Reproduce all of the data below, swapping "calculator" for "clock" and keeping everything else unchanged. Leave the pictures out.
--- Material shown ---
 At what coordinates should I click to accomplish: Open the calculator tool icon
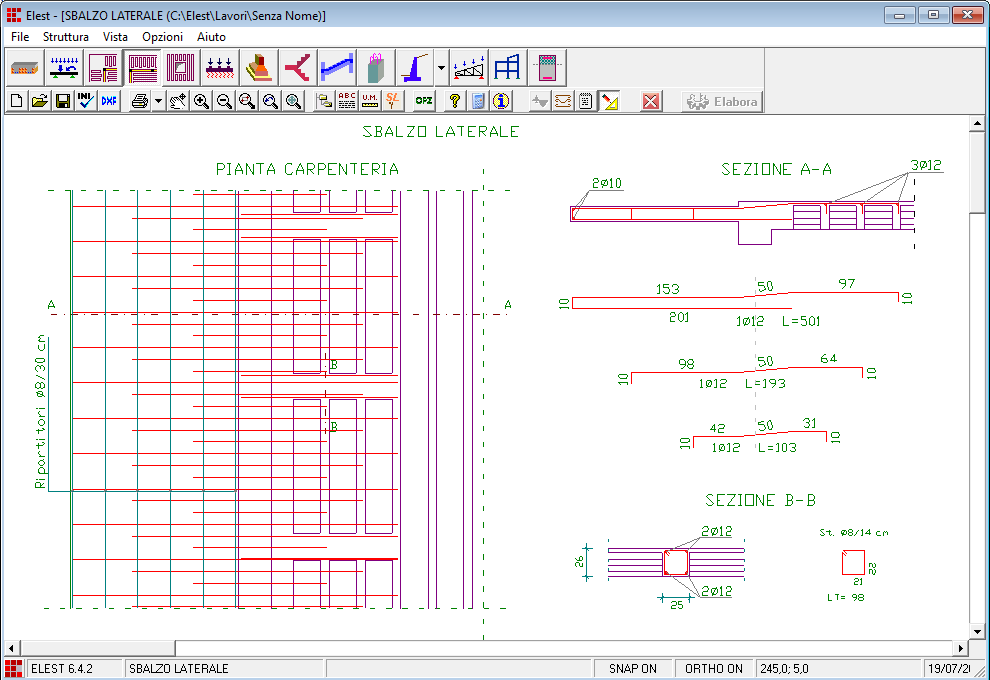(478, 101)
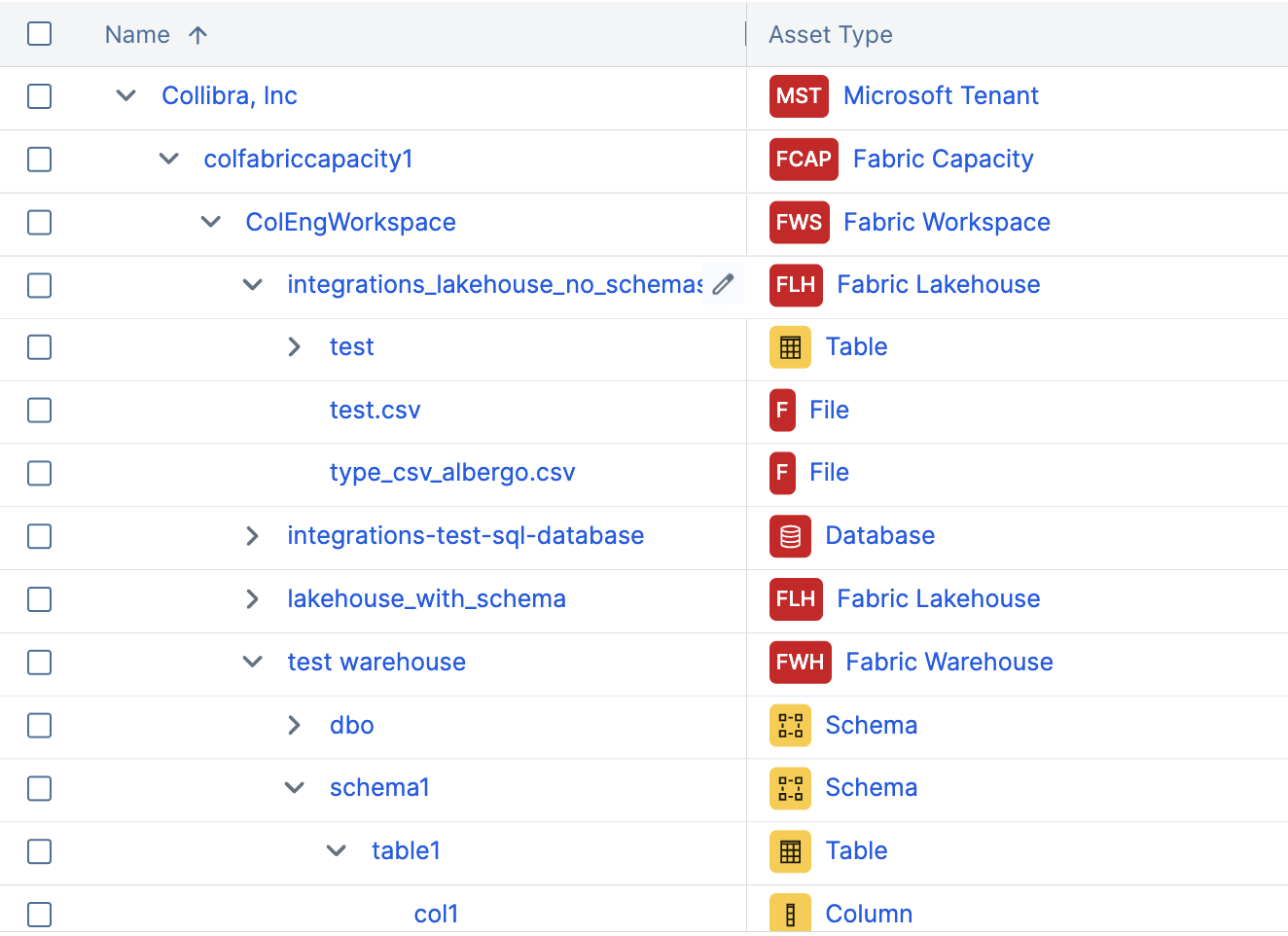Image resolution: width=1288 pixels, height=936 pixels.
Task: Click the sort arrow next to Name header
Action: click(x=198, y=35)
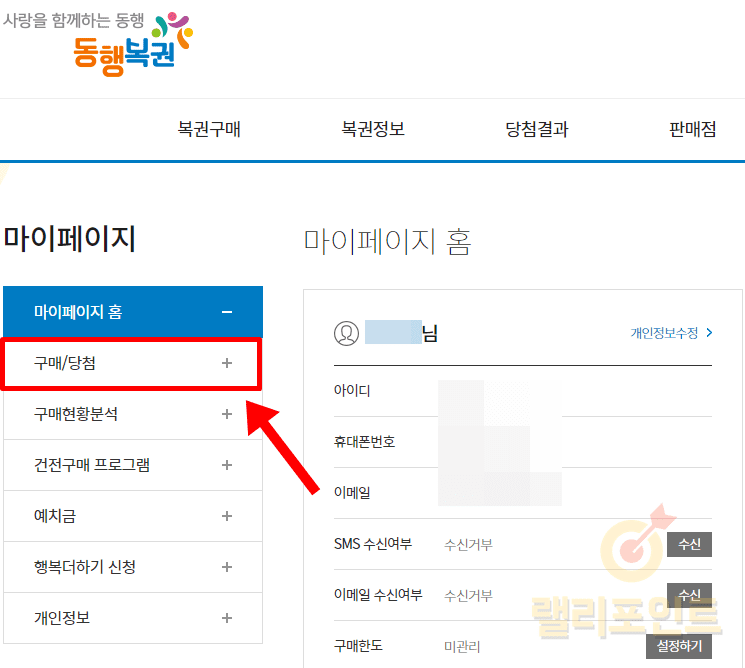Screen dimensions: 745x668
Task: Expand the 구매/당첨 section plus icon
Action: pyautogui.click(x=227, y=363)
---
## Solved problem
 At what coordinates should I click to accomplish: Open the clock tool icon
(478, 101)
Image resolution: width=1288 pixels, height=936 pixels.
Task: Click the sort arrow next to Name header
Action: click(x=198, y=35)
Screen dimensions: 745x668
Task: Expand the 구매/당첨 section plus icon
Action: pyautogui.click(x=227, y=363)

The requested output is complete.